Rows of pointing data:

## begin

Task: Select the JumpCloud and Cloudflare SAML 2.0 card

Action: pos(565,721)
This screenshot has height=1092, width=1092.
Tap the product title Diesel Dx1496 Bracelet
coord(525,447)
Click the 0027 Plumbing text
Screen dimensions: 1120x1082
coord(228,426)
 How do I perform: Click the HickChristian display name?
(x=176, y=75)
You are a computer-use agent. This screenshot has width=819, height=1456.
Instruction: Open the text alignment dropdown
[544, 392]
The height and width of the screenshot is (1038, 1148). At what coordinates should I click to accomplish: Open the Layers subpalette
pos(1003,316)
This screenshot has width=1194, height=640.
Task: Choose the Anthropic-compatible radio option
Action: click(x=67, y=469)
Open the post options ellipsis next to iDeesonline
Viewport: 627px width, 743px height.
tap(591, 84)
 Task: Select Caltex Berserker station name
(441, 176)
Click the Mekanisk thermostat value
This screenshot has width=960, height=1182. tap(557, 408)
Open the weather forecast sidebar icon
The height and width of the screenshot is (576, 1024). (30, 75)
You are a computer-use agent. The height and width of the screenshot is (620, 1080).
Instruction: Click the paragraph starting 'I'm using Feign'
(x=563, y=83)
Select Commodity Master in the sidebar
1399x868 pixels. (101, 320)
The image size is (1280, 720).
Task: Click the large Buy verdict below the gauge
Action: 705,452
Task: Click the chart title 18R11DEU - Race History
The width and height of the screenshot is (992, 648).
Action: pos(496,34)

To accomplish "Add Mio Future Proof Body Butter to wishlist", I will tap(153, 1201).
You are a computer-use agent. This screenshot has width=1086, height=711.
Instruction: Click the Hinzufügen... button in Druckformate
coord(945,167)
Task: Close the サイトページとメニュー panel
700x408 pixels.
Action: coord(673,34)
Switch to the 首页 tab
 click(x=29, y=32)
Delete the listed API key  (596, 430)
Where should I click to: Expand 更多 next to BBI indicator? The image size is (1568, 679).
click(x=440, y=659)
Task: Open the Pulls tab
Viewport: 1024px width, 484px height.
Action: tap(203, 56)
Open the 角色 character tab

## end

◆ **WRITTEN TASK**
Reproduce all of the material above, line for line, with no changes.

◆ **COMPLETE ANSWER**
Task: Select the JumpCloud and Cloudflare SAML 2.0 card

Action: pos(565,721)
This screenshot has height=1092, width=1092.
Tap the product title Diesel Dx1496 Bracelet
coord(525,447)
Click the 0027 Plumbing text
Screen dimensions: 1120x1082
coord(228,426)
 How do I perform: Click the HickChristian display name?
(x=176, y=75)
You are a computer-use agent. This screenshot has width=819, height=1456.
Instruction: Open the text alignment dropdown
[544, 392]
The height and width of the screenshot is (1038, 1148). At what coordinates should I click to accomplish: Open the Layers subpalette
pos(1003,316)
This screenshot has width=1194, height=640.
Task: Choose the Anthropic-compatible radio option
Action: click(x=67, y=469)
Open the post options ellipsis next to iDeesonline
Viewport: 627px width, 743px height.
tap(591, 84)
 Task: Select Caltex Berserker station name
(441, 176)
Click the Mekanisk thermostat value
This screenshot has width=960, height=1182. tap(557, 408)
Open the weather forecast sidebar icon
The height and width of the screenshot is (576, 1024). (30, 75)
You are a computer-use agent. The height and width of the screenshot is (620, 1080).
Instruction: Click the paragraph starting 'I'm using Feign'
(x=563, y=83)
Select Commodity Master in the sidebar
1399x868 pixels. (101, 320)
The image size is (1280, 720).
Task: Click the large Buy verdict below the gauge
Action: 705,452
Task: Click the chart title 18R11DEU - Race History
The width and height of the screenshot is (992, 648).
Action: pos(496,34)

To accomplish "Add Mio Future Proof Body Butter to wishlist", I will tap(153, 1201).
You are a computer-use agent. This screenshot has width=1086, height=711.
Instruction: Click the Hinzufügen... button in Druckformate
coord(945,167)
Task: Close the サイトページとメニュー panel
700x408 pixels.
Action: coord(673,34)
Switch to the 首页 tab
 click(x=29, y=32)
Delete the listed API key  (596, 430)
Where should I click to: Expand 更多 next to BBI indicator? The image size is (1568, 679).
click(x=440, y=659)
Task: Open the Pulls tab
Viewport: 1024px width, 484px height.
Action: tap(203, 56)
Open the 角色 character tab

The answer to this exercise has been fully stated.